= What is being asked =
The entries are to be given again in full. Every word must match.

++++++++++++++++++++

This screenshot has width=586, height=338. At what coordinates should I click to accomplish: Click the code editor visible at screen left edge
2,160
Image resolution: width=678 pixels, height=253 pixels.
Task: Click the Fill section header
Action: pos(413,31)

++++++++++++++++++++

= Answer box =
This screenshot has width=586, height=338. At what coordinates should I click to accomplish: Click the code editor visible at screen left edge
2,160
Image resolution: width=678 pixels, height=253 pixels.
Task: Click the Fill section header
Action: pos(413,31)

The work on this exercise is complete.